Oklahoma-born band The Flaming Lips released their first album thirty years ago and although we all love the vibrant and lively vibes from 2002’s Yoshimi Battles the Pink Robots (with anthems such as ‘Do You Realise??’) and 1999’s Soft Bulletin (‘Race for the Prize’), it’s contrasting to hear the mellow tones on American Head. The opening track ‘Will You Return/When You Come Down’ featuring Particle Kid has a catchy bell-like Glockenspiel sound, but the high-pitched chime is softer and doesn’t surpass the deep meaning surrounding drugs and friends being gone.
Female vocals come from Kacey Musgraves featuring on ‘Watching The Lightbugs Glow’, ‘Flowers of Neptune 6’ and ‘God And The Policeman’; her soft tones create a beautiful listen that tugs on heartstrings making an exciting addition to the album. Coyne’s and Drozd’s haunting fragile vocals also replicate this feeling. The album has some hard-hitting ballads, ‘Mother Please Don’t Be Sad’, ‘Brother Eye’ and ‘Assasins Of Youth’, outlining an innocence and vulnerability to the songwriting alongside Coyne’s quivering voice, bittersweet keys and nostalgic melodies. There is a much stronger presence, full band effort and strength of songwriting apparent in alternative rock album American Head.
If you have ever been lucky enough to see The Lips in concert then you will know that their live performances are out of this world with dramatic euphoria. However, this album reflects the sombre mood the world is in at the moment — given the lack of live performances. The album contradicts the highs of previous albums; the dreamy, fragile sounds in American Head connote a comedown fitting of the times, fitting of a summer without festivals, an environment where The Flaming Lips usually thrive. The album carries a pronounced sense of nostalgia to escape a world in lockdown.

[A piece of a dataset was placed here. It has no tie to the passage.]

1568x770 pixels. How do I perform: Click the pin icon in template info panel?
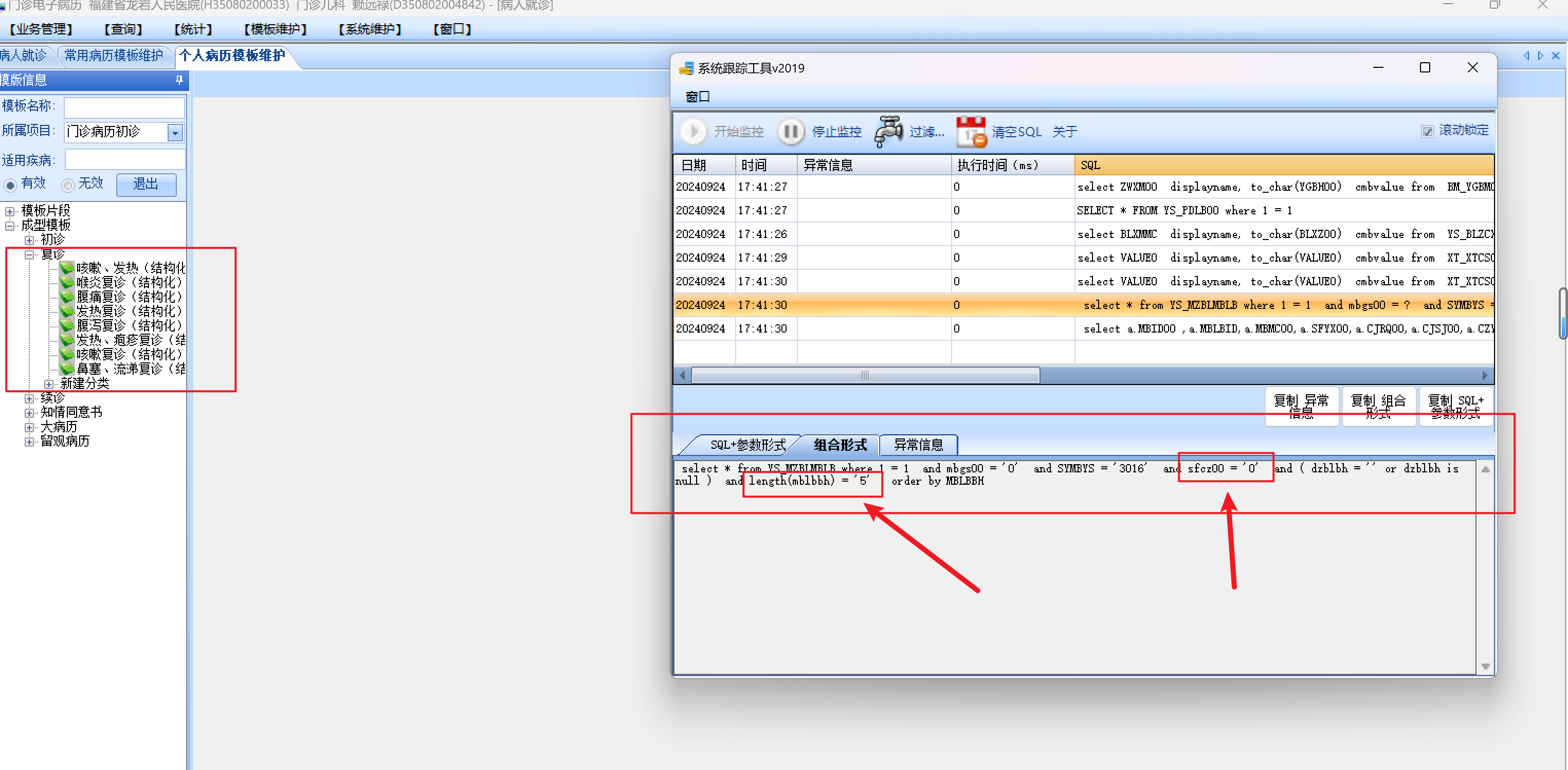pyautogui.click(x=179, y=80)
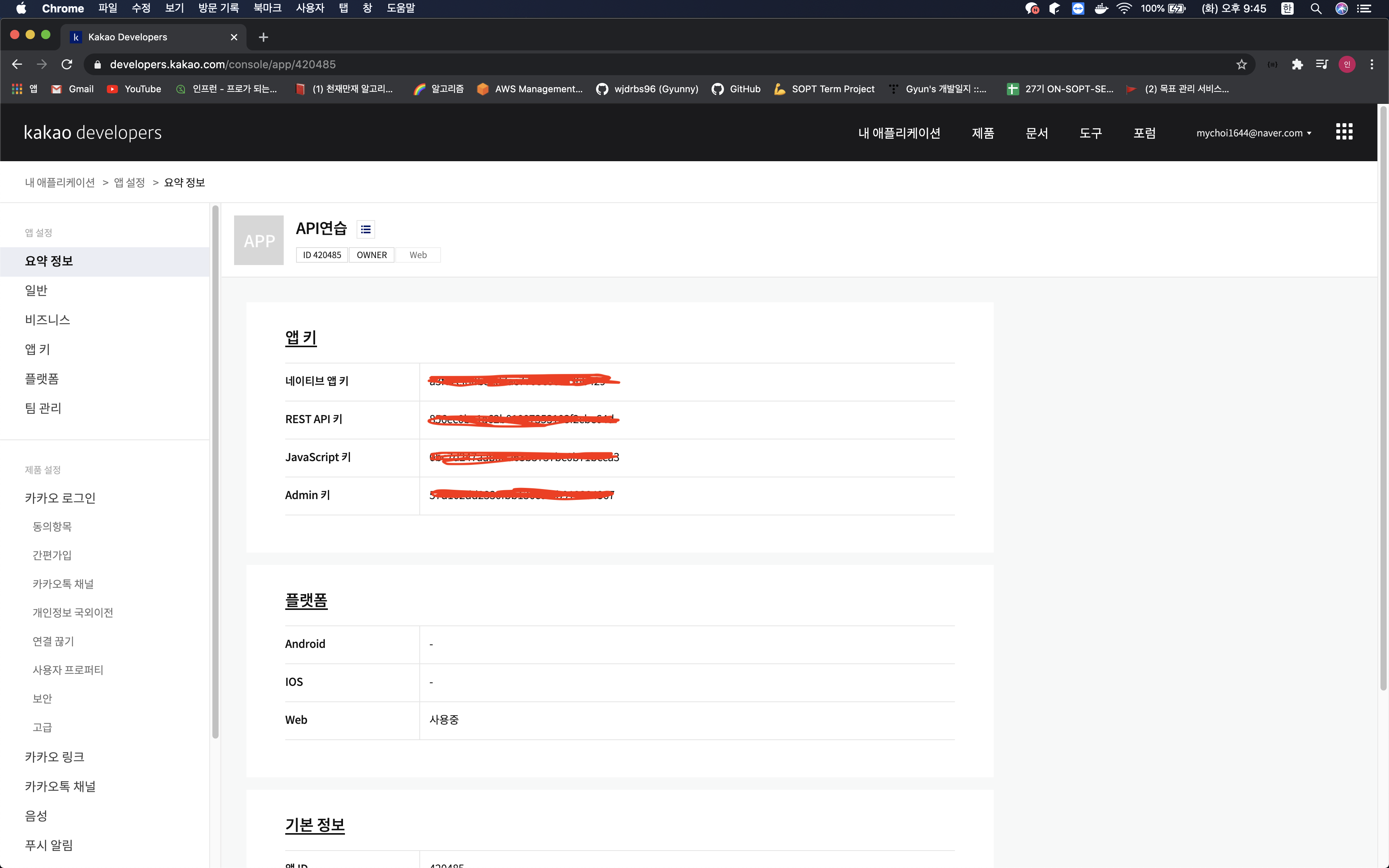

The Flaming Lips’ performances usually contain large, psychedelic space bubbles, heaps of confetti and enthusiastic dancers. If you haven’t seen the performances The Flaming Lips have put on during Covid-19 then you will see that the space bubbles have made a comeback. Could personal space bubbles be the new socially distanced performances of the future?
The lengthy album of thirteen songs is an extremely thoughtful album that is most definitely up there with The Flaming Lips’ other fan favourite albums. Albeit less overtly euphoric than previous ventures, the latest venture is a dreamy, psychedelic insight into American heads.